Texto de lectura:
----
Mucho se ha hablado de la decadencia de valores en nuestra Argentina, esa carencia de frenos morales y éticos que ha facilitado la corrupción y la ineficiencia en lo público y también en lo privado. Pero a dicha falencia debemos agregar, y no con menos importancia, la debilidad de amor por nuestra patria y de la responsabilidad ante nuestros compatriotas, sobre todo por parte de los sectores dirigentes.
Ello tiene su origen en los albores de la construcción de nuestra Nación y se encarna en no pocos de nuestros más reconocidos próceres, sobre todo en los vencedores de nuestras guerras civiles. Muchos de ellos compartieron una convicción que se extiende hasta nuestros días; nuestra patria carece de condiciones, sobre todo humanas o raciales, para valerse por si misma y solo es viable “colgada” de los intereses de la potencia de turno: Inglaterra, los Estados Unidos, o de los organismos representantes del poder financiero: FMI, Banco Mundial. Poderes que siempre recompensaron generosamente a sus “socios interiores”.
Es Alberdi, el ideólogo e intelectual más influyente de su época, nada menos que el redactor de nuestra Constitución Nacional, quien hará más transparente esa tendencia a descalificar lo autóctonos en desmedro de lo extranjero, dominante hasta nuestros días. Ya durante el bloqueo francés a nuestro puerto en 1840, escribía en El Siglo de Montevideo que “mi patria es la igualdad, la libertad y la fraternidad y por eso mi bandera es la tricolor (francesa)”. Tampoco tendrá empacho en subir a los barcos galos con Echeverría, Florencio Varela, Miguel Cané y otros, para ser espectadores de la heroica y victoriosa resistencia de paisanas y paisanos contra el ejército cipayo conducido por Juan Lavalle, otro mimado con calles y monumentos por nuestra historia oficial que nunca se escandalizó por sumisiones al extranjero ni por el asesinato de caudillos populares como Dorrego.
Alberdi, quien pasará la mayor parte de su vida en Europa, llegará al extremo de proponer que el idioma nacional fuese el francés, convencido como sus pares de que las tradiciones hispánicas y cristianas de nuestros sectores populares eran resistentes al “progreso”. A propósito, recordemos que el aporteñado Sarmiento (a quien sugestivamente se lo idealizará como “el profeta de la pampa” a pesar de haber nacido en la provinciana y montañosa San Juan) no escribirá en alguna roca de los Andes “¡barbaros, las ideas no se matan!”, sino “¡barbares, on ne true pas les idées!”.
----
Extracto de datos:
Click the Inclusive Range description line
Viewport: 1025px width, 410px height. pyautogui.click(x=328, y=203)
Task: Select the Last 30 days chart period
----
Tareas a realizar:
• A. Repite sin cambios el tramo del texto sobre la decadencia de valores en la Argentina que va desde "Es Alberdi, el" hasta "populares como Dorrego.".
• B. Retoma el texto sobre la decadencia de valores en la Argentina y continúalo a partir de su última oración.

Respuestas:
• A.
Es Alberdi, el ideólogo e intelectual más influyente de su época, nada menos que el redactor de nuestra Constitución Nacional, quien hará más transparente esa tendencia a descalificar lo autóctonos en desmedro de lo extranjero, dominante hasta nuestros días. Ya durante el bloqueo francés a nuestro puerto en 1840, escribía en El Siglo de Montevideo que “mi patria es la igualdad, la libertad y la fraternidad y por eso mi bandera es la tricolor (francesa)”. Tampoco tendrá empacho en subir a los barcos galos con Echeverría, Florencio Varela, Miguel Cané y otros, para ser espectadores de la heroica y victoriosa resistencia de paisanas y paisanos contra el ejército cipayo conducido por Juan Lavalle, otro mimado con calles y monumentos por nuestra historia oficial que nunca se escandalizó por sumisiones al extranjero ni por el asesinato de caudillos populares como Dorrego.

• B.
Nada hay reprochable en la intención de incorporar a lo nuestro aquellos progresos de civilizaciones de allende los mares. Lo reclamable es que se hubiera hecho mejores esfuerzos para articular la supuesta “civilización” ajena con la prejuiciada “barbarie” propia. Tarea descartable para quienes pensaban como Alberdi quien, nada menos que en el texto de “Las Bases”, en el que nuestra Constitución será apéndice, escribirá: “Es utopía, sueño y paralogismo puro el pensar que nuestra raza hispanoamericana, tal como salió dormida de su tenebroso pasado colonial, pueda realizar hoy la republica representativa” (Pág. 5 de la edición de Besancon). Como puede verse don Juan Bautista no tendrá empacho de referirse a una “raza” desgradada a la que habrá que reemplazarla por otra mejor, la anglosajona: “Ella está identificada al vapor, al comercio, a la libertad, y nos será imposible radicar estas cosas entre nosotros sin la cooperación activa de esta raza de progreso y de la civilización” (Pág. 139) Es a esto y no a otra cosa a lo que se refiere cuando señala aquello tan frecuente y equivocadamente citado de “gobernar es poblar”. Poblar de cabellos rubios y ojos claros….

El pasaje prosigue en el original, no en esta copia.